In defense of Washington’s tax-advisory votes

(William Brown / Tribune Media Services)

(William Brown / Tribune Media Services)

Washington’s tax advisory votes, which were on the November ballot, are under attack in Olympia. The House Government Operations & Elections Committee is having a work session at 10 a.m., Nov. 22. The chairman of the committee is Rep. Sam Hunt, D-Olympia, a regular opponent of the activist who created those votes—Tim Eyman.

If I were testifying about the advisory votes, here is what I would say:

The votes were part—a minor part—of two state ballot initiatives sponsored by Eyman and passed overwhelmingly by the people of Washington: Initiative 960 and Initiative 1185. The major part of those initiatives was the requirement that raising taxes required a two-thirds vote of both houses of the Legislature or a vote of the people. Some Democrats challenged the two-thirds rule at the Washington Supreme Court, and they won. The court said the rules for passing a tax increase are set out in the state constitution, and in Washington we can’t amend the constitution by initiative.

All that’s left of 960 and 1185 are the advisory votes. Now they want to take them away too.
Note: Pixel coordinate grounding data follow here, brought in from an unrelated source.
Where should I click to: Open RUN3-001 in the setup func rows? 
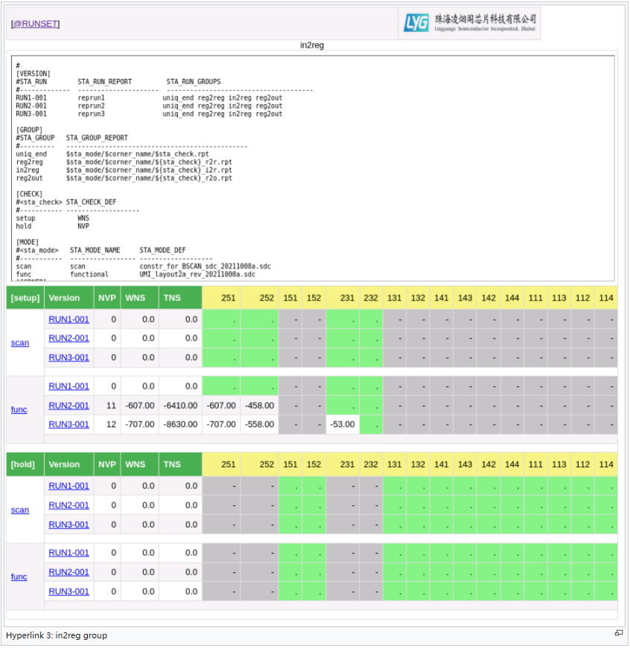pos(69,425)
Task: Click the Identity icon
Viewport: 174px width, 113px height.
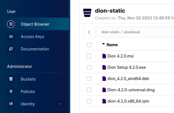Action: pyautogui.click(x=11, y=104)
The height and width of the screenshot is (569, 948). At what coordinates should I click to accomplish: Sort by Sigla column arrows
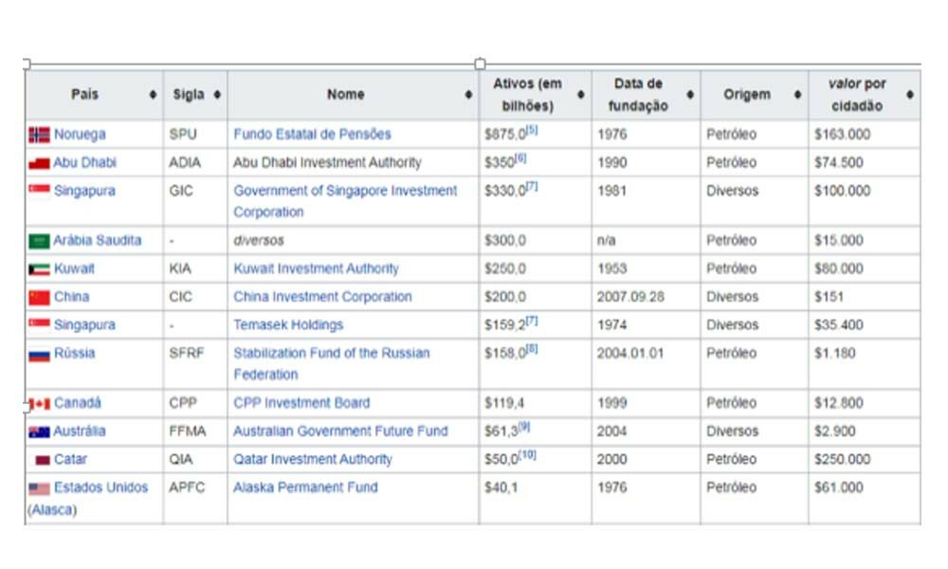pyautogui.click(x=217, y=94)
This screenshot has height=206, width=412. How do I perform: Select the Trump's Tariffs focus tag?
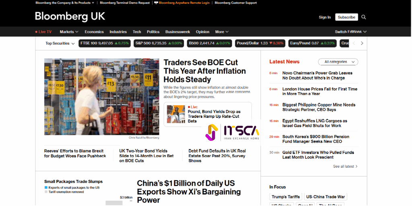286,197
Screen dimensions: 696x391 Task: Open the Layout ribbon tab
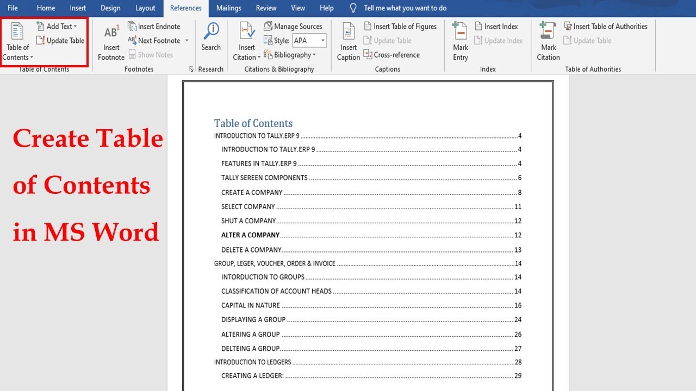(145, 8)
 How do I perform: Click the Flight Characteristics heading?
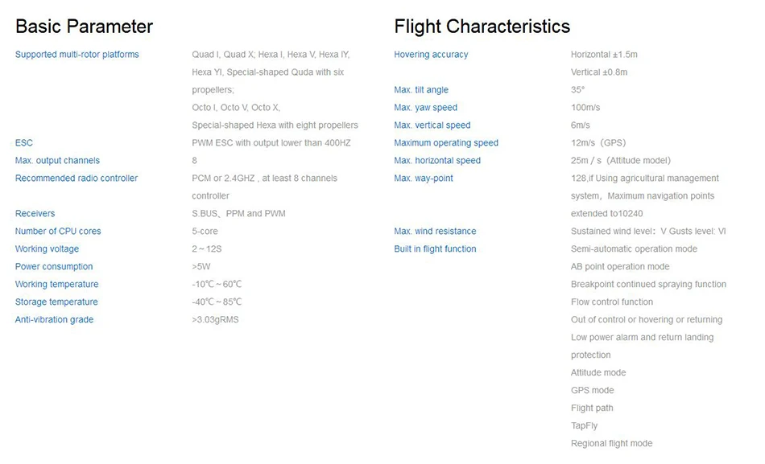click(482, 27)
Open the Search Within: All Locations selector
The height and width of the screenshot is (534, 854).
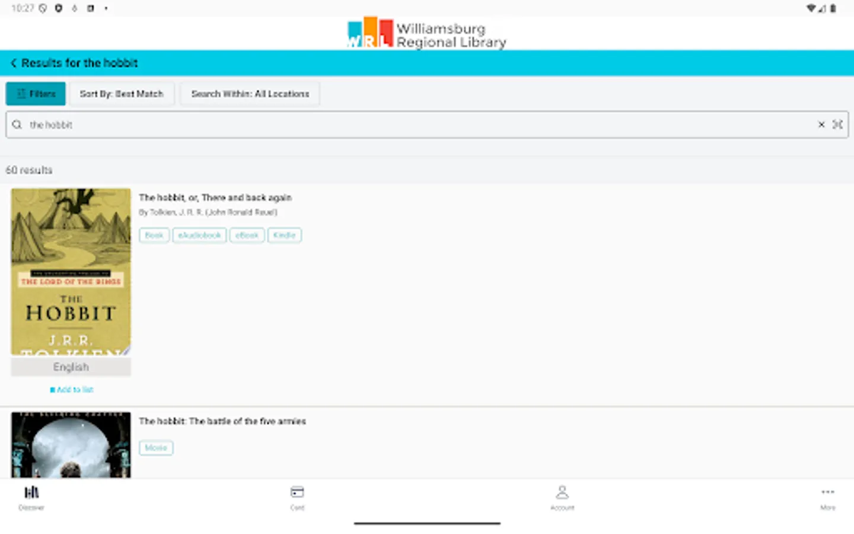click(250, 93)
I understand why. The advisory votes include a list in the Voter’s Pamphlet of the legislators and how they voted on each of the tax increases. Eyman’s purpose was to embarrass legislators who had voted to raise taxes. They don’t like being embarrassed.

Legislators say the information is incomplete because it doesn’t say why they voted as they did. Their solution is to have no information.
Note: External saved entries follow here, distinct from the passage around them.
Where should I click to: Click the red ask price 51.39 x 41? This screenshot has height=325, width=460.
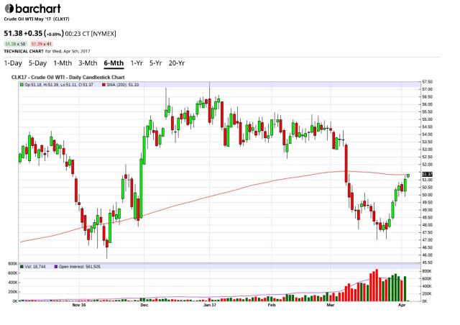click(x=40, y=45)
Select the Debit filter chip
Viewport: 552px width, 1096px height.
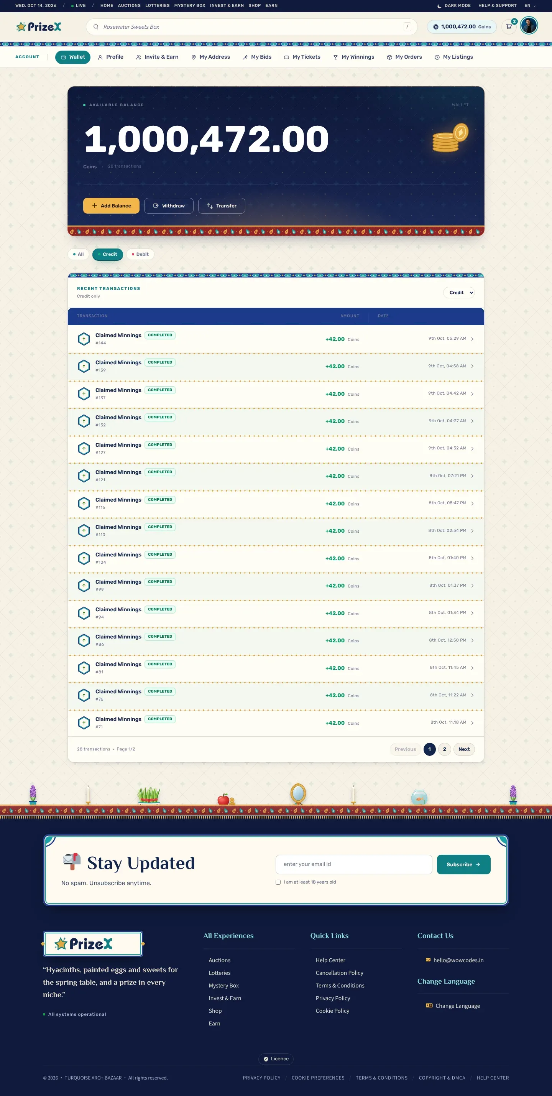click(140, 254)
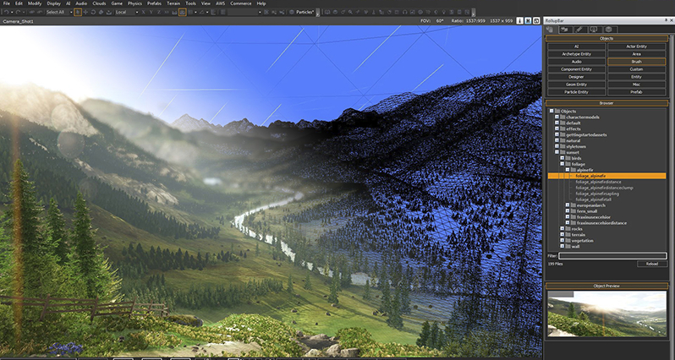The height and width of the screenshot is (360, 675).
Task: Activate the Select object tool
Action: (80, 13)
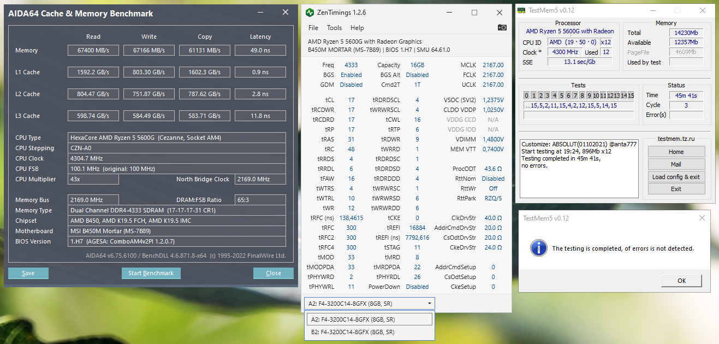Click the ZenTimings screenshot camera icon
The height and width of the screenshot is (344, 719).
pos(502,27)
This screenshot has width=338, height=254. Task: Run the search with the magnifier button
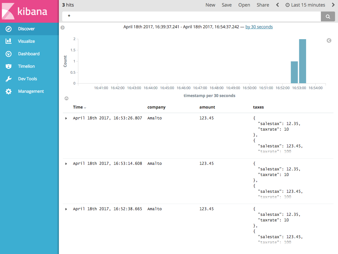(327, 16)
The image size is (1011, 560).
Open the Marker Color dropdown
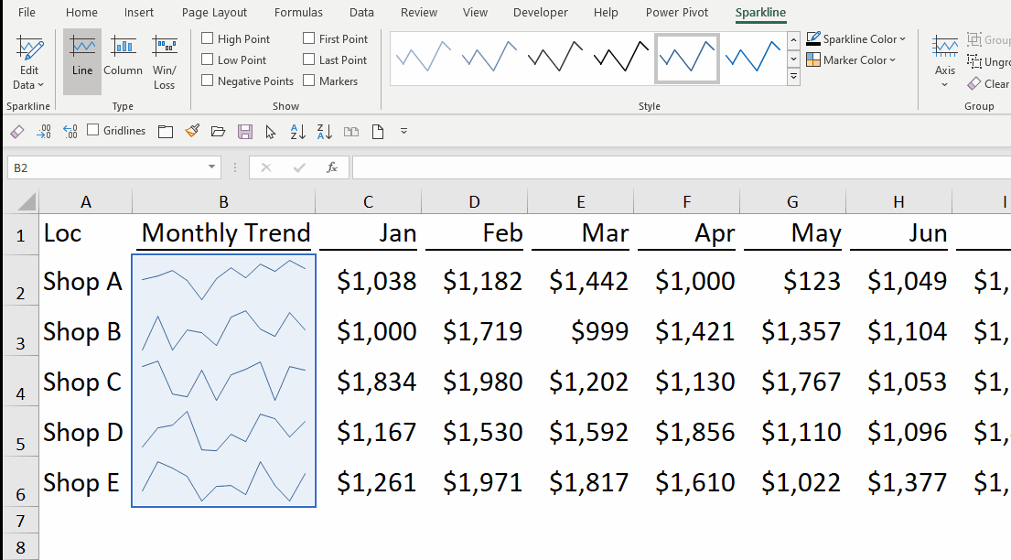tap(851, 60)
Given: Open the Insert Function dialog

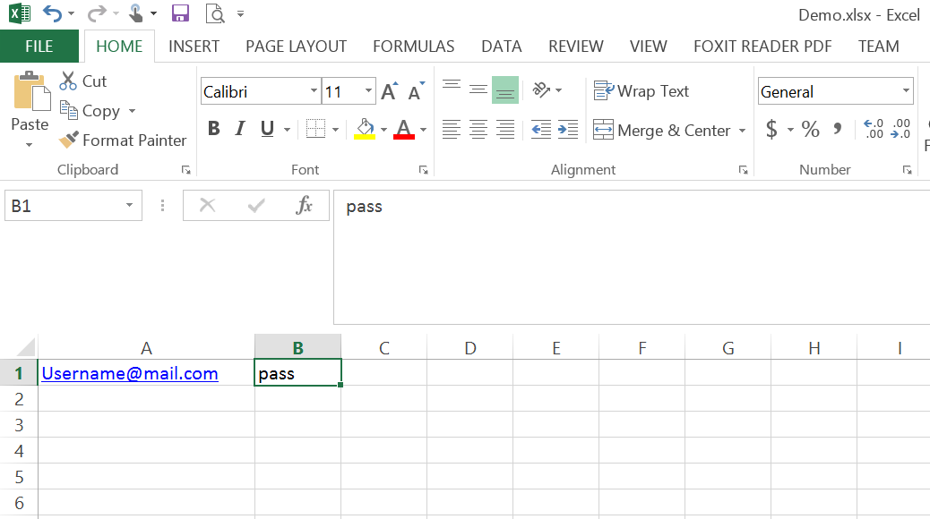Looking at the screenshot, I should pos(306,205).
They say the cost of putting the tax-advisory matter in the Voter’s Pamphlet, $130,000 statewide, is a waste of taxpayer money. This concern about public expenditure is coming from legislators who want not to be embarrassed when they raise taxes so they can spend hundreds of millions more of the taxpayer’s money.

In a budget of $17 billion a year, $130,000 is a mosquito’s sneeze. It works out to 3 cents for each citizen who voted in the 2012 elections, and it reaches every voter in the state. To argue that eliminating this expenditure is protecting the taxpayers is baldly disingenuous.
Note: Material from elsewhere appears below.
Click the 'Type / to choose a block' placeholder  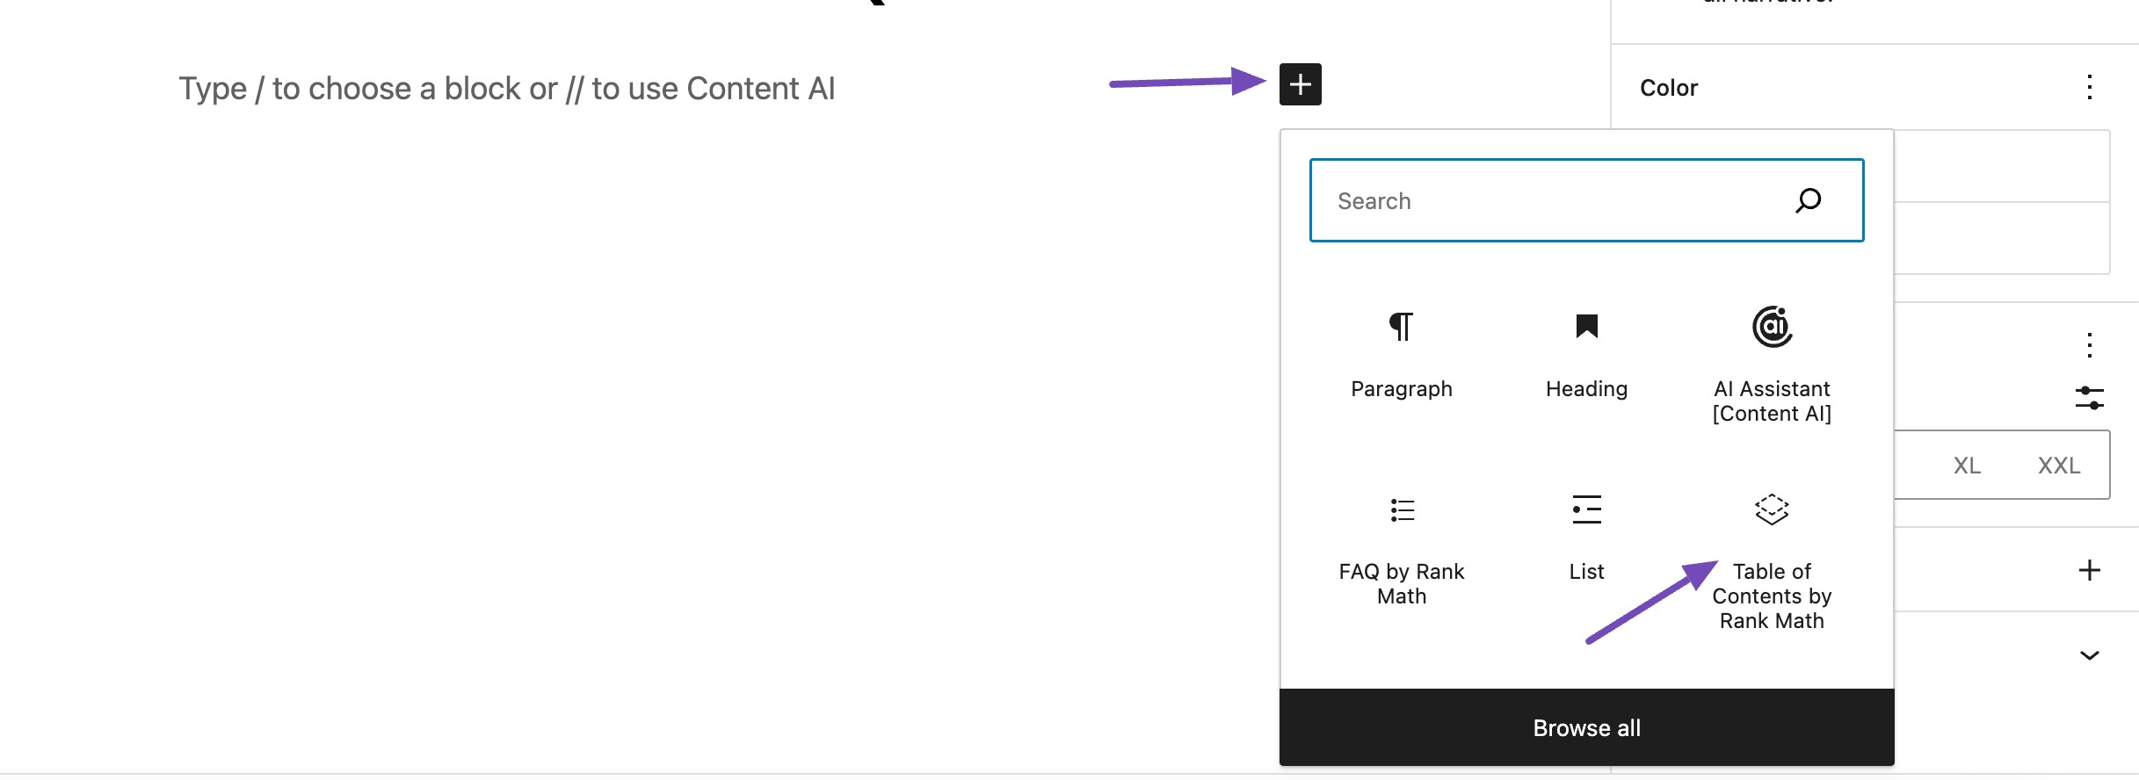pyautogui.click(x=506, y=89)
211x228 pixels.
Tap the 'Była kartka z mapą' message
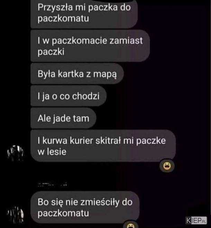pyautogui.click(x=77, y=74)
If legislators object that the advisory votes are “pointless” because they don’t do anything, then they can propose a constitutional amendment to change that. If such an amendment were on the ballot it would pass easily.

I dare them to try it.

A final note. On Sept. 30, Hunt was in an editorial board meeting at The Times, in opposition to Eyman’s Initiative 517, which failed. Hunt objected to the way 517 would have opened up public places to signature gatherers, and how it would have extended the time for signature gathering. He had an argument about those things, and it apparently convinced the voters. But Hunt did not object to 517’s most popular provision, which was that a local initiative with enough valid signatures to get on the ballot should be put there, and not be subject to pre-election lawsuits.

“We could deal with those issues in the Legislature next year,” Hunt said.

Next year is coming up, there will be a bill to do just that. Let’s see if Hunt supports it.